----- Provided passage

All Aboard the First-Class ‘Snowpiercer’

I’m not one of those film enthusiasts who generally buys into the hype – either good or bad – surrounding movies. Burned too many times by the pre-release buzz propagated by the often hive-minded film critic establishment in the mainstream media, I’m immediately wary of any movie released to universal lauds. Likewise, I generally dismiss collective critical denunciation, preferring to judge a film’s merits (or lack thereof) with my own humble analytical viewing skills. Granted for every widely-panned movie that I end up extolling its virtues (yes, I’m talking Rob Zombie’s HALLOWEEN), there are far more critically-acclaimed films and fan favorites that leave me scratching my head like CABIN IN THE WOODS, AVATAR, and any number of non-genre hype movies (Oh, FOREST GUMP, how I detest thee!).

Naturally, I approached this summer’s buzz-generating SNOWPIERCER with the same abiding skepticism.
SNOWPIERCER marks South Korean director Bong Joon-ho’s English-language debut. The film is based on the French graphic novel Le Transperceneige by Jacques Lob and Jean-Marc Rochette, which was continued as a series with two subsequent volumes penned by Benjamin Legrand in 1999 and 2000, respectively (both Rochette and Legrand have cameos in the film in a clever wink to the story’s literary origins).

When efforts to thwart an environmental catastrophe backfire, cataclysmically spawning a second ice age, the last remnants of humanity are reduced to life aboard a thousand-and-one-car train called the Snowpiercer. The futuristic ice-chewing train is a self-contained ecosystem that hurtles along at precariously high-speeds on a continuous loop of track that circles the globe, with each full rotation marking a calendar year. Designed by an enigmatic billionaire industrialist, the Snowpiercer mirrors the social classism of the lost civilization of the planet it now endlessly circles – with the have’s reveling in the hedonistic opulence of the front of the train while the hordes of have not’s are reduced to the squalid conditions of the rear railway cars. The message is as clear as it is bleak: Classism will survive the apocalypse.

----------

- _Work task A_:
Could you return a part of the Snowpiercer review word for word, beginning at the words that have "I’m not one" and stopping after "same abiding skepticism."?
- _Work task B_:
Can you take the Snowpiercer review further, starting right after its final sentence?

----- Information shown

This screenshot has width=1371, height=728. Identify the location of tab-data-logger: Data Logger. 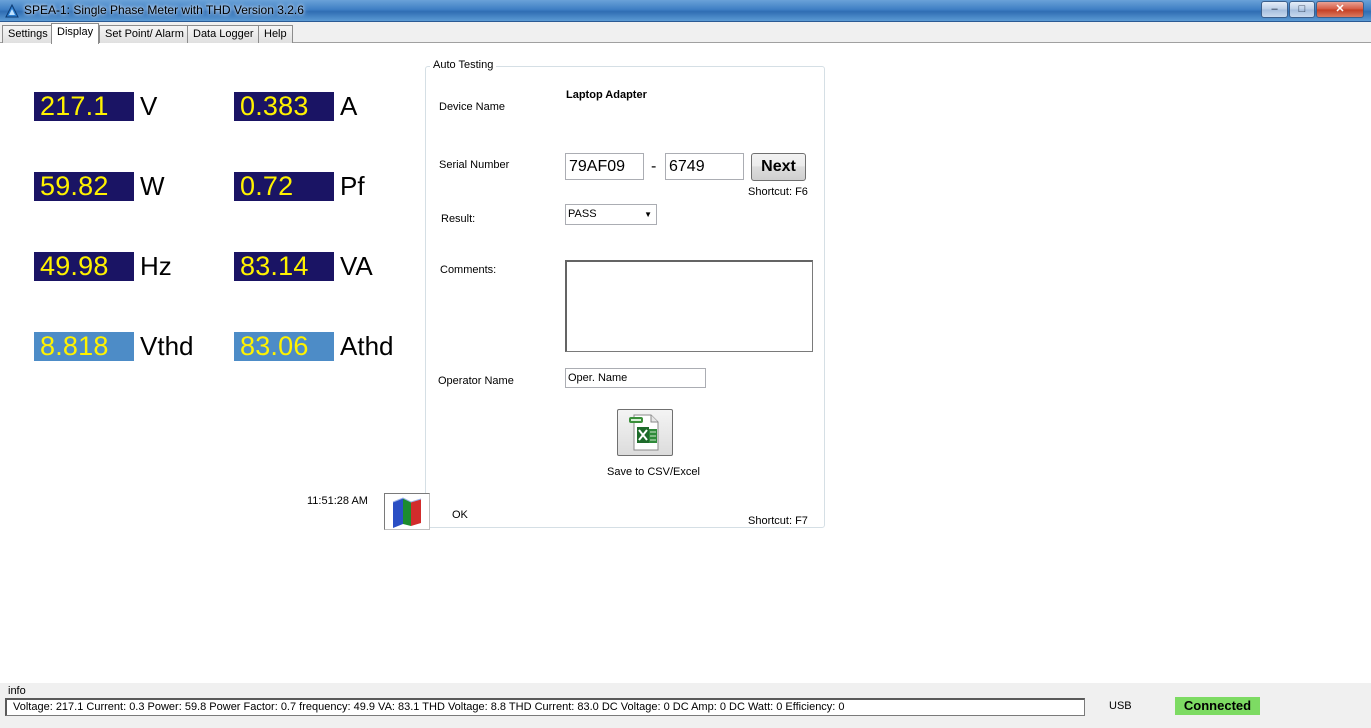
(224, 34).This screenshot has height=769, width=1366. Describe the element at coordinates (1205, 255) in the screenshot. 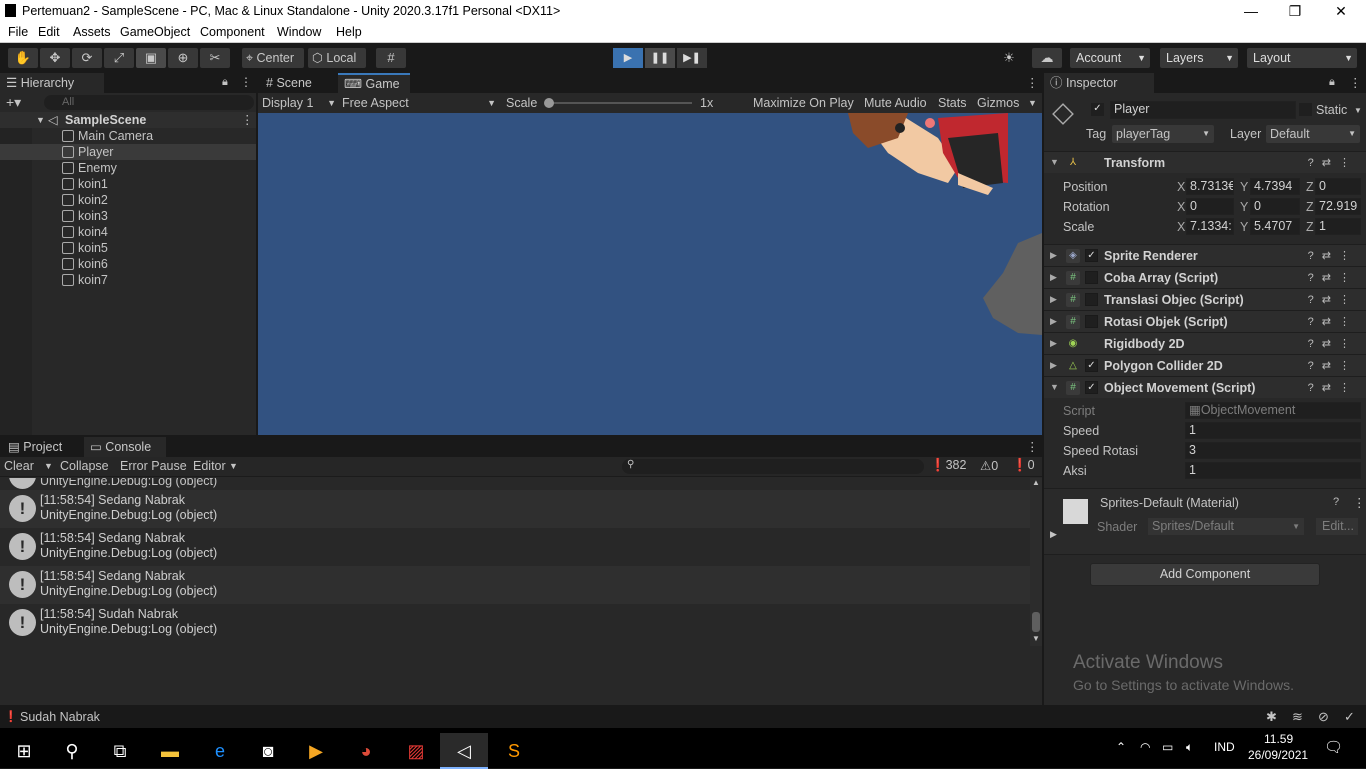

I see `component-sprite-renderer: ▶ ◈ ✓ Sprite Renderer ?⇄⋮` at that location.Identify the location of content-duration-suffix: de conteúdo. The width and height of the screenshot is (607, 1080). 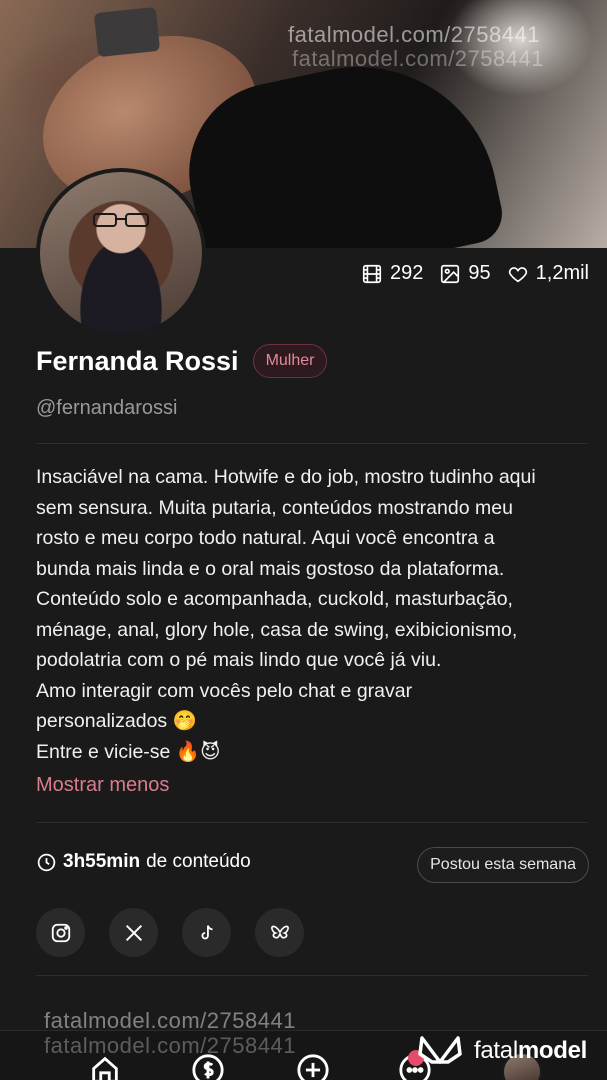
(198, 862).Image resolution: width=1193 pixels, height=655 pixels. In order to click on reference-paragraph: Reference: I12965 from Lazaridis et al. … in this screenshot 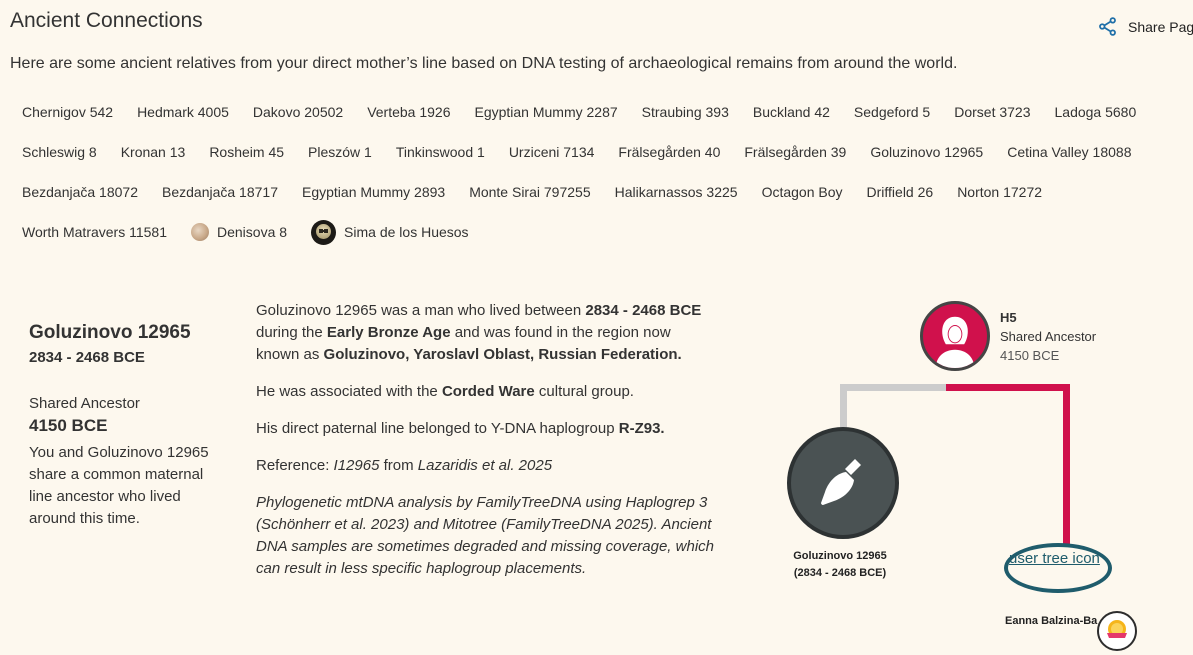, I will do `click(404, 466)`.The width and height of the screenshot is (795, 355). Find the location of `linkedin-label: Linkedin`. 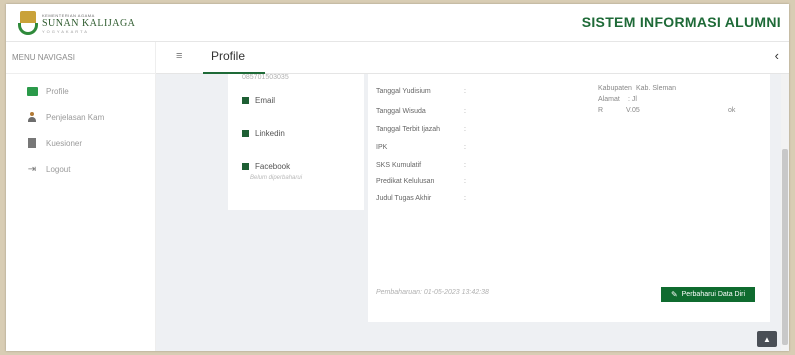

linkedin-label: Linkedin is located at coordinates (270, 134).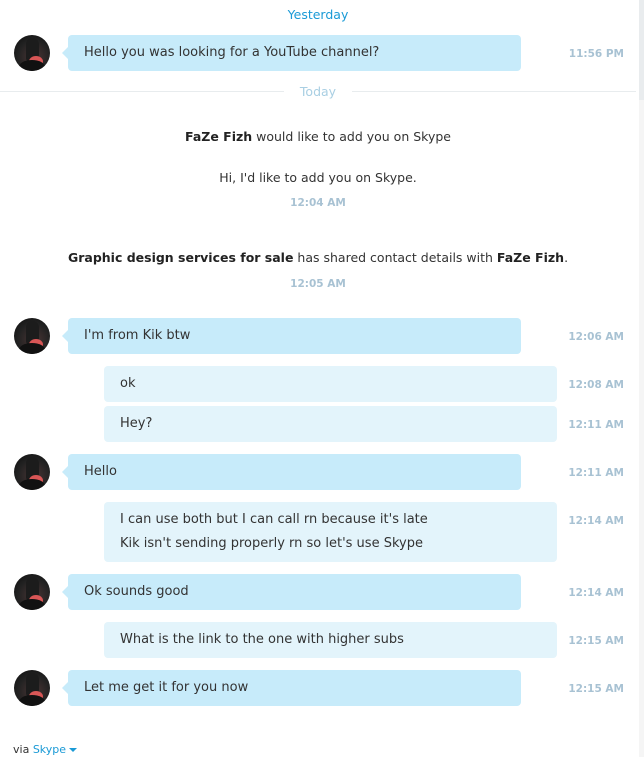  Describe the element at coordinates (642, 378) in the screenshot. I see `scrollbar-track` at that location.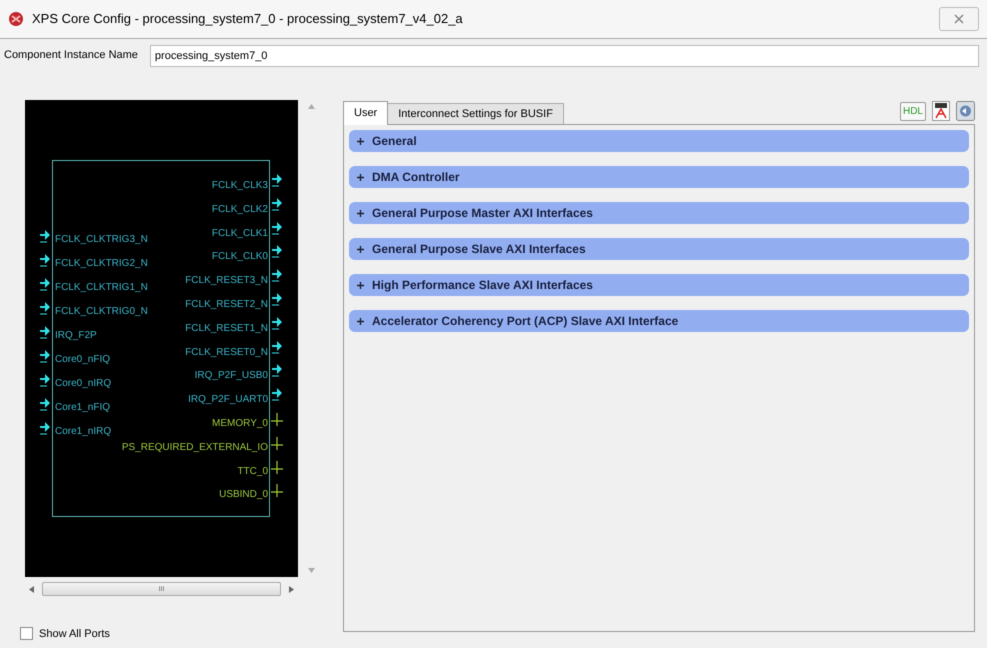 Image resolution: width=987 pixels, height=648 pixels. Describe the element at coordinates (659, 177) in the screenshot. I see `section-header: DMA Controller` at that location.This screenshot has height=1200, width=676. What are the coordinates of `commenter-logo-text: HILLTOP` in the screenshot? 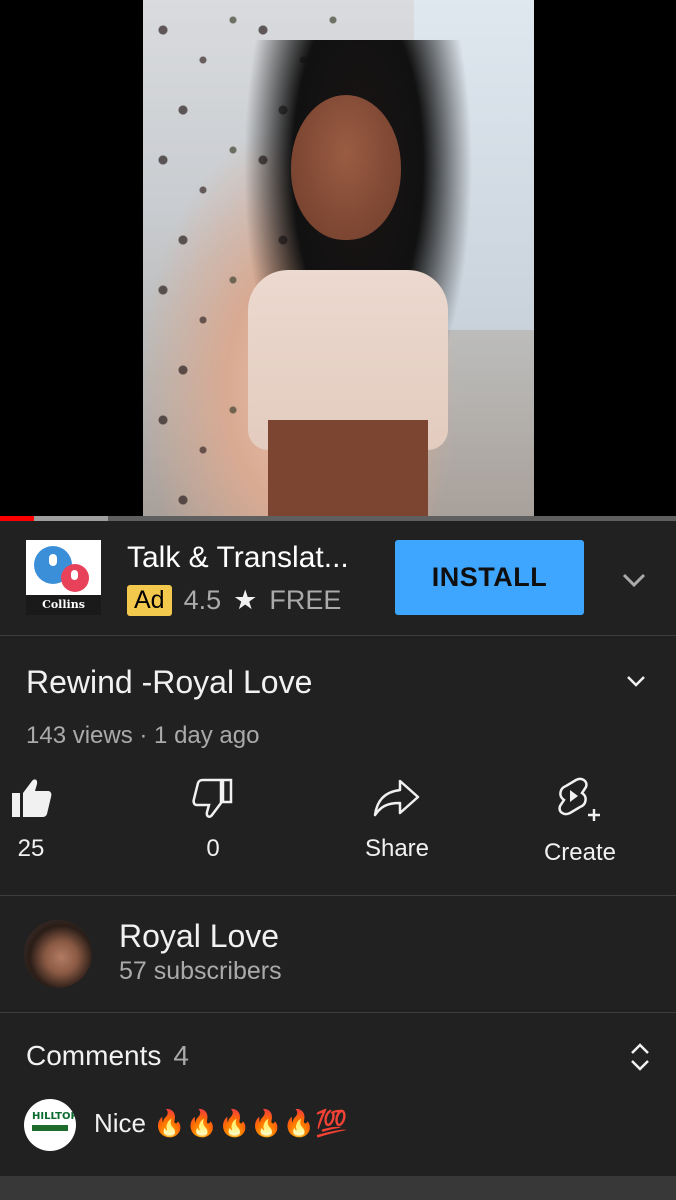 It's located at (54, 1116).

----------

- _Response area A_:
I’m not one of those film enthusiasts who generally buys into the hype – either good or bad – surrounding movies. Burned too many times by the pre-release buzz propagated by the often hive-minded film critic establishment in the mainstream media, I’m immediately wary of any movie released to universal lauds. Likewise, I generally dismiss collective critical denunciation, preferring to judge a film’s merits (or lack thereof) with my own humble analytical viewing skills. Granted for every widely-panned movie that I end up extolling its virtues (yes, I’m talking Rob Zombie’s HALLOWEEN), there are far more critically-acclaimed films and fan favorites that leave me scratching my head like CABIN IN THE WOODS, AVATAR, and any number of non-genre hype movies (Oh, FOREST GUMP, how I detest thee!).

Naturally, I approached this summer’s buzz-generating SNOWPIERCER with the same abiding skepticism.

- _Response area B_:
Even as Tilda Swinton’s buck-toothed Minister Mason – a schoolmarmish mid-train official tasked with maintaining social order aboard the Snowpiercer – admonishes the citizens of steerage class to “Know your place, keep your place”, an uprising is in the works. No longer satisfied with either their
spot or lot aboard the “train of life”, a ragtag (and internationally diverse) group of passengers – including their reluctant leader, his sharp-tongued protégé, a mother desperately searching for her taken child, the train’s drug-addled security expert and his wide-eyed daughter (bribed into service with a steady supply of a hallucinogenic drug called kronole) , and their wizened, appendage-challenged mentor – throw their grateful obedience to the wind and make an audacious charge for the front of the train and its malevolent conductor known only as Wilford. Within the film’s philosophical thematic core, the precariousness of social hierarchy erupts into brutal class warfare with comic-book overtones.

What follows is a mesmerizing master class in production and set design as the revolutionaries forge their way forward one railway car at a time. The drab gray palette and cluttered chaos of the rear sections strikingly convey a sense of bleak train-bound claustrophobia that feels downright airless, while the gradual brightness and increasingly whimsical coloring of each successive train car snowballs in synch with the action-packed push forward by the insurgents. The arresting set pieces and costuming – courtesy of production designer Ondrej Nekvasil, set decorator Beata Brendtnerovà, and costume designer Catherine George – visually cement the idea of the train’s compartmentalization as a metaphor for the socioeconomics of society, with each successive car in this self-sufficient Noah’s Ark taking us from poverty to prosperity. Among the Snowpiercer’s many onboard amenities: a nightclub, hair salon, dental suite, classroom, ecological sanctuary, and an aquarium with (in a twisted little visual one-liner) a sushi bar.
Bong assembles a stellar multinational cast that includes Chris Evans (here a very different type of Captain America), John Hurt, Oscar-winner Octavia Spencer, Ed Harris, Jamie Bell (little Billy Elliot all grown up), Song Kang-ho, Ko Ah-sung, and Alison Pill. Yet it’s the aforementioned Swinton who steals the show and – if there is any justice – this thespian chameleon will be eyeing Oscar gold come awards season.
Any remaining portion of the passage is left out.